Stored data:
____

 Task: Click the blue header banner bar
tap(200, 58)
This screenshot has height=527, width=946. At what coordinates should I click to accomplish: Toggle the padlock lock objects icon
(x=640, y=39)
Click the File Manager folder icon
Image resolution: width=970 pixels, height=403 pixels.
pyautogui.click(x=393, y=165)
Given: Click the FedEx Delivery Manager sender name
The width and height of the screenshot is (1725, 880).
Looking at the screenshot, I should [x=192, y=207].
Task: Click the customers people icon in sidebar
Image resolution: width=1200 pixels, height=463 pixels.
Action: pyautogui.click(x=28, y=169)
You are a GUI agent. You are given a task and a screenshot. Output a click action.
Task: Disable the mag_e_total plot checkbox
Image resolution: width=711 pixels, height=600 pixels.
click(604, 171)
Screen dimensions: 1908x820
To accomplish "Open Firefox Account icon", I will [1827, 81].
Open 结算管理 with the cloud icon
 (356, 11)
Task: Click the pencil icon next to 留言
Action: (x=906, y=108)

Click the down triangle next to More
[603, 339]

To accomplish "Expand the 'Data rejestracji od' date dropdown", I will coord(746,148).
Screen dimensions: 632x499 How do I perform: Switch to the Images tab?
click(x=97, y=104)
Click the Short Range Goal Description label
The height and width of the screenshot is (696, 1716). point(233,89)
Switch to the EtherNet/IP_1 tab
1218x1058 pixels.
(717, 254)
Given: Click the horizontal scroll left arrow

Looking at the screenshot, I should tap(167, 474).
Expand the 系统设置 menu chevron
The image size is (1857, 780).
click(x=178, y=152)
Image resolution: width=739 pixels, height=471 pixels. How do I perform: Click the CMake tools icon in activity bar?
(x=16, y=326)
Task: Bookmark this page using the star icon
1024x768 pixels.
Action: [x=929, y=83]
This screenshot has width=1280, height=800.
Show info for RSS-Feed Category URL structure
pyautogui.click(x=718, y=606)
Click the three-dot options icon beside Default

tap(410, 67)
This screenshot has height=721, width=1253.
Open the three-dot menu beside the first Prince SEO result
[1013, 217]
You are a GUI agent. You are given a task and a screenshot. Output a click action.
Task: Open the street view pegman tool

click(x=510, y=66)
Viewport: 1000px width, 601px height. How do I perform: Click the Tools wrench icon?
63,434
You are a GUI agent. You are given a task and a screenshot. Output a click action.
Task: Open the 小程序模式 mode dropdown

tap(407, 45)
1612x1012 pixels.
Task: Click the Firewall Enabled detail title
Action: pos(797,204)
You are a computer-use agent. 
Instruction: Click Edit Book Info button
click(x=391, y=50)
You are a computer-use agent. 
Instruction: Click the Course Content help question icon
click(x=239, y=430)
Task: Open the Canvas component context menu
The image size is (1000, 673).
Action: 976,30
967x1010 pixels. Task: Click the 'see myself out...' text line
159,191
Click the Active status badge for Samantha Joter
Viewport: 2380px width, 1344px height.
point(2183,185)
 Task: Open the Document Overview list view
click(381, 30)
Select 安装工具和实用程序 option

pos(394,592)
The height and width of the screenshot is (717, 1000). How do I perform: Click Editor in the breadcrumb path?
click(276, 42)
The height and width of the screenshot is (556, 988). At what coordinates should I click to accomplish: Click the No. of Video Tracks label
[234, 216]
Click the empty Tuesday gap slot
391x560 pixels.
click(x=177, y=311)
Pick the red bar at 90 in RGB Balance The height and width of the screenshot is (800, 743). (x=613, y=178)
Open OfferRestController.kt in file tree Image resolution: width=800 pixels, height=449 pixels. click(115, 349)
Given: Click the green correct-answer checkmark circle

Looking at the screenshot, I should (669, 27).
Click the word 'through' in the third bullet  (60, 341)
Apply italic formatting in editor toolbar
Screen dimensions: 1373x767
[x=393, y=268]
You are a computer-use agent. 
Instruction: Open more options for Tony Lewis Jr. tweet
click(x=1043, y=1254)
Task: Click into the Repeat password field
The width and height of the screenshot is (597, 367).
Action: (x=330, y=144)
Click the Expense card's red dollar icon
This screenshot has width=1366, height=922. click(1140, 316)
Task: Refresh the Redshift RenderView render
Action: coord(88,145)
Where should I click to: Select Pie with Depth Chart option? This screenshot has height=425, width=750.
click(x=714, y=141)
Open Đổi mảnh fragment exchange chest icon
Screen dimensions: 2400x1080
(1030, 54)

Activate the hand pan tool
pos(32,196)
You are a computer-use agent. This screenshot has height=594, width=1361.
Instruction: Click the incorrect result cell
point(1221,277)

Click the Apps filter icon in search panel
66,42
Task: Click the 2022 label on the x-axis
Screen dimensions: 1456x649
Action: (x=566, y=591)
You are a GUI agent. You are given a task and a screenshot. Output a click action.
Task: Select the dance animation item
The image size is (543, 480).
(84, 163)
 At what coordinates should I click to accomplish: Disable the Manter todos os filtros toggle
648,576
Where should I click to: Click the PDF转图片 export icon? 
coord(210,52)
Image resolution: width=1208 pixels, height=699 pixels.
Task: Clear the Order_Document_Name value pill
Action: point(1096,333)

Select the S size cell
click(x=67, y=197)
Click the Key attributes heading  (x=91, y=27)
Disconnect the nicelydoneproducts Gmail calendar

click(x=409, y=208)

____

Copy out each line carrying the string "Expand" from the data.

To accomplish "Expand the 'Data rejestracji od' date dropdown", I will coord(746,148).
Expand the 系统设置 menu chevron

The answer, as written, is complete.